12球団最多得点も最多失点...投手の底上げは必須課題
昨季、12球団最多の667得点と圧倒的な攻撃力を見せたヤクルト。一方で、717失点も12球団最多と投手陣に悩まされた。2年連続の最下位に終わった原因は明らかだが、このオフにFAでロッテから成瀬善久、シンシナティ・レッズから2メートル右腕のオンドルセクを獲得するなど積極的に補強し、投手陣の整備は着々と進んでいる。

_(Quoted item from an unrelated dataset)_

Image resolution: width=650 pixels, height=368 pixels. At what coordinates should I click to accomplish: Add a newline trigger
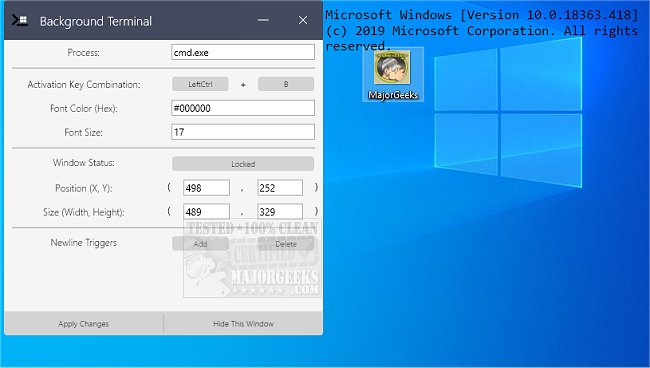(x=200, y=244)
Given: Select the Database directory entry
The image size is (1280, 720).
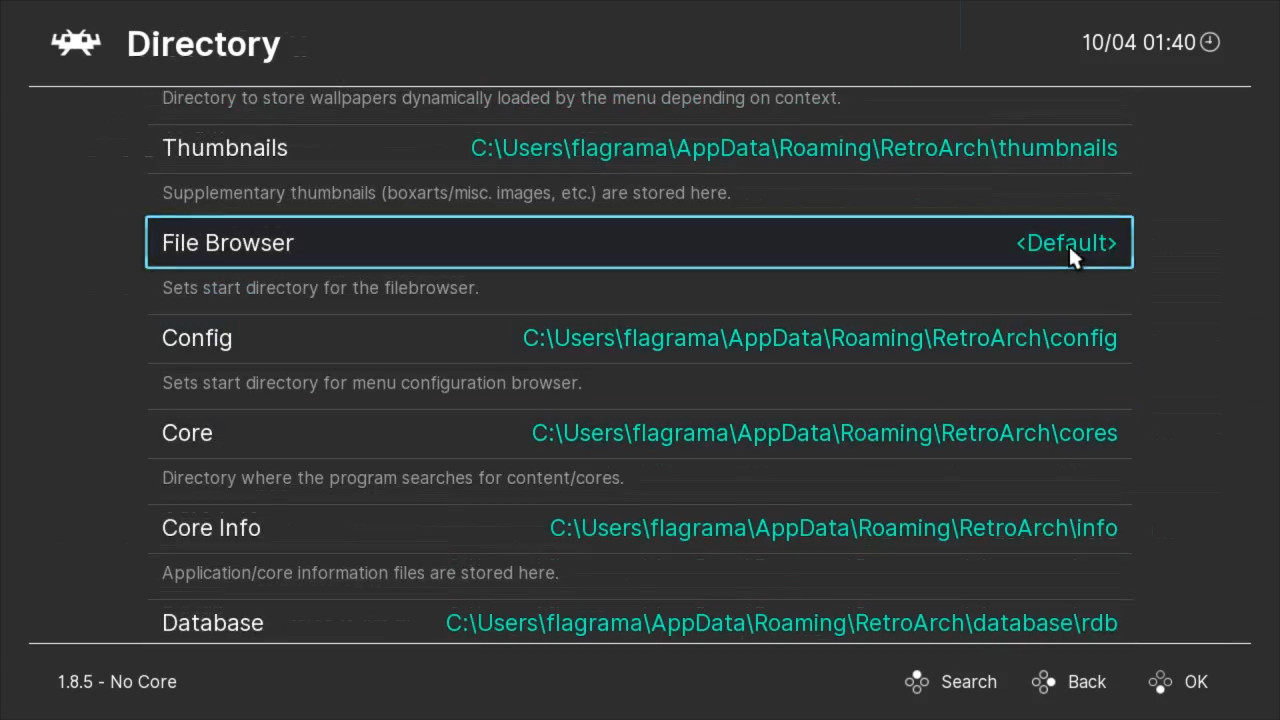Looking at the screenshot, I should (x=213, y=623).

成瀬やオンドルセクが期待通りのピッチングを見せることも今季のヤクルトを占う上で重要なカギとなるが、昨季までの戦力で大いに注目したいのが杉浦稔大、その人である。
2013年のドラフト1位で國學院大学から入団した杉浦は、背番号18を与えられるなど即戦力の期待が大きかったものの、昨年の春季キャンプ中に右ヒジを痛め離脱。手術をうけずリハビリに励み、実戦復帰したのは7月21日のイースタンリーグでの試合だった。
イースタンリーグで5試合に登板し2勝1セーブ、防御率0.72と結果を残した杉浦は、9月10日のDeNA戦でプロ初登板を初先発で果たした。6イニングで9奪三振2失点と好投・打線の援護に恵まれず敗戦投手となったが、その後、同24日の広島戦で3本塁打を浴びながらも念願のプロ初勝利をあげ、シーズン通算では4試合に登板し2勝2敗、防御率3.52でプロ1年目を終えた。
与四球率は驚異の0.78、奪三振率も10個以上!
杉浦の魅力は常時145キロ前後を記録するストレートと、変化球もスライダー、カーブ、スプリットを投げ分けるうえに、どの球種も自在にコントロールできる点だ。

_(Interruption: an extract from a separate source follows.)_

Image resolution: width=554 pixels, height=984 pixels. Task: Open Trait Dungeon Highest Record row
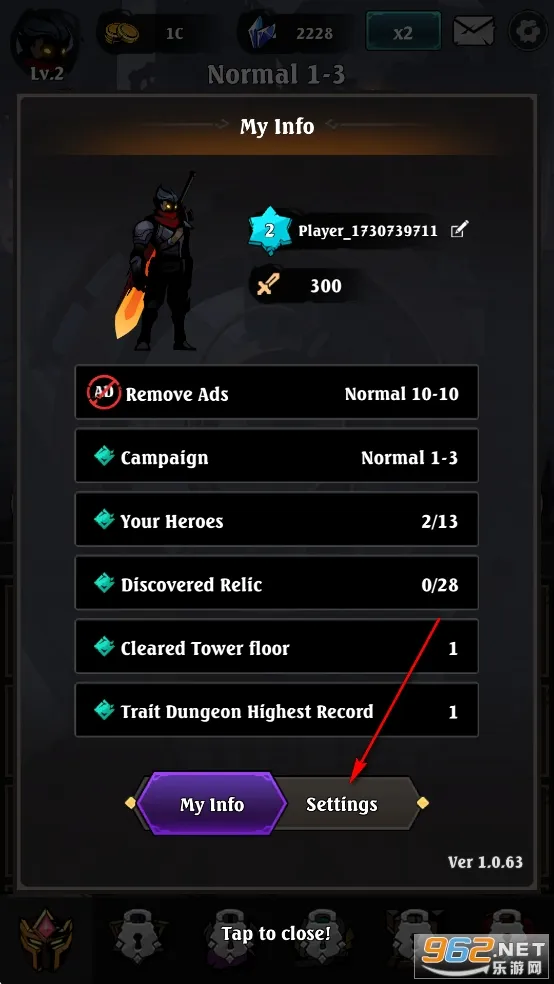(x=277, y=710)
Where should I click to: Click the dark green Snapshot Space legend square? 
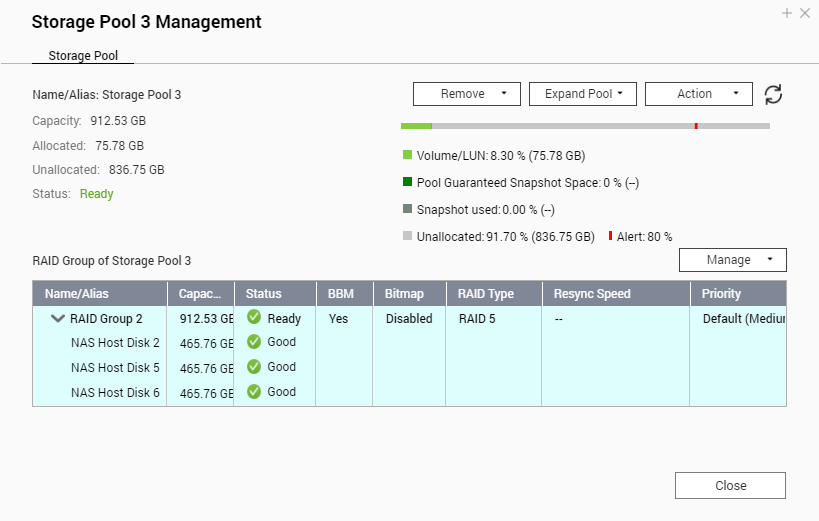407,182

昨季、杉浦は一軍で23イニングを投げ、与えた四球はたったの2つ。9イニングあたりの与四球率は0.78と驚異的な数値であった。昨季、セ・リーグの規定投球回に達した投手のなかで与四球率が最も少ないのが前田健太(広島)だが、それでも1.97ということからも杉浦の制球力がいかに優れているかがわかる。
國学院大学時代、杉浦は4年間で144イニングあまりを投げ、与えた四死球は22。9イニングあたり約1.3だったが、その力をプロでも発揮している。
与四球が少ないだけではなく、奪三振が多いのも杉浦の特長だ。昨季、杉浦が奪った三振は28。9イニングあたりの奪三振率は10.96になる。最多奪三振のタイトルを獲得したメッセンジャー(阪神)でも奪三振率は9.76だ。言うまでもなく、三振は最も安全にアウトを取る手段で、四球は野手の守備力とは関係なく出塁を許してしまうことである。その点、杉浦は最も安全にアウトを取る手段に長け、もったいない出塁を許す機会が少ない投手なのである。
たしかに、杉浦が投げたイニングは少ないが、その中でもドラフト1位の力を見せたと言っていいだろう。課題をあげるなら、昨季、登板した4試合中3試合で失点した初回の入り方ぐらいである。
補強した選手に加え、館山昌平や由規といったケガ人も復帰すれば心強いが、杉浦がシーズンを通してどれだけのピッチングを見せるか。ヤクルトが巻き返すカギは杉浦が握っているのかもしれない。